__WHAT TO DO__.
Search the entries for the word "agent" and report each line that has it.
======== SOURCE DATA ========
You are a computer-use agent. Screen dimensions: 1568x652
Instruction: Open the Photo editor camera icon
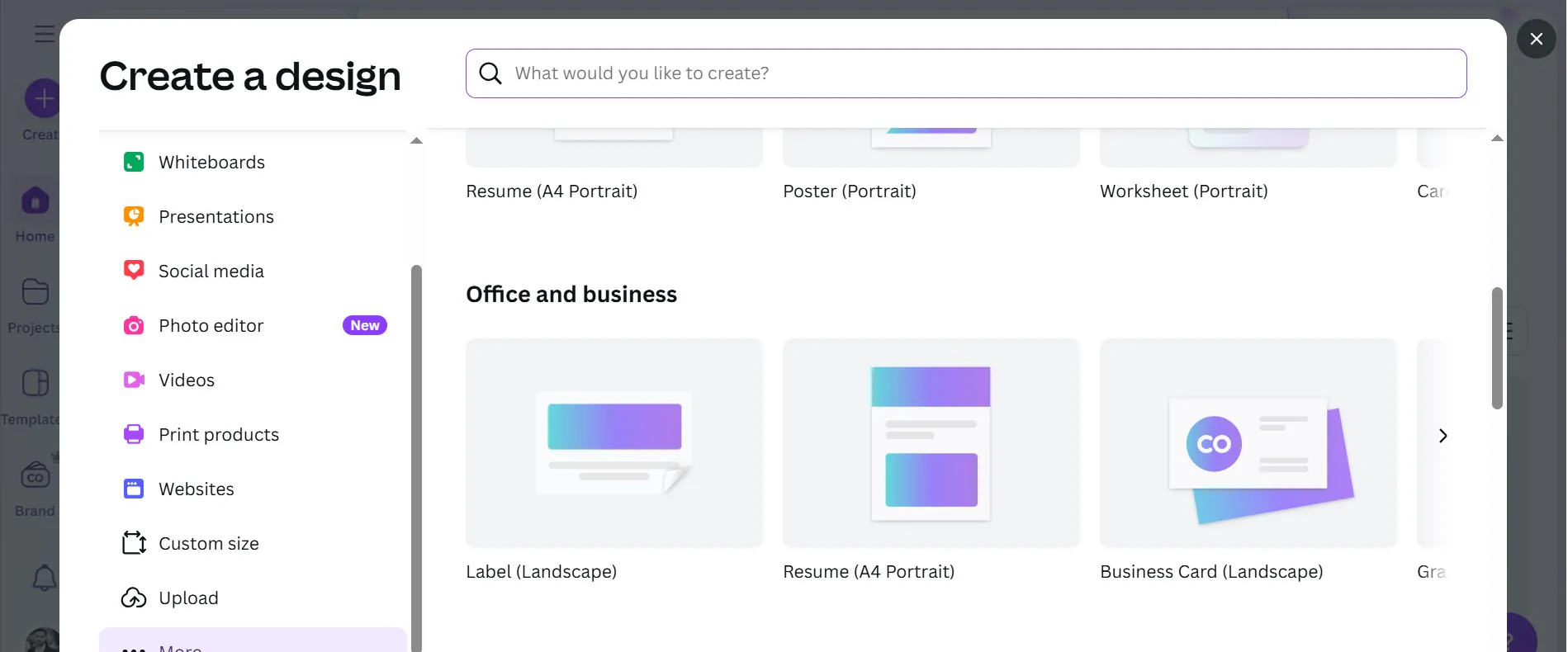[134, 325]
========
======== SOURCE DATA ========
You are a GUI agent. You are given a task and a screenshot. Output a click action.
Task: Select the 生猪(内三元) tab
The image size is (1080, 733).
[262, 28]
========
__RESULT FOR THIS EXERCISE__.
You are a computer-use agent. Screen dimensions: 1568x652
You are a GUI agent. You are given a task and a screenshot. Output a click action.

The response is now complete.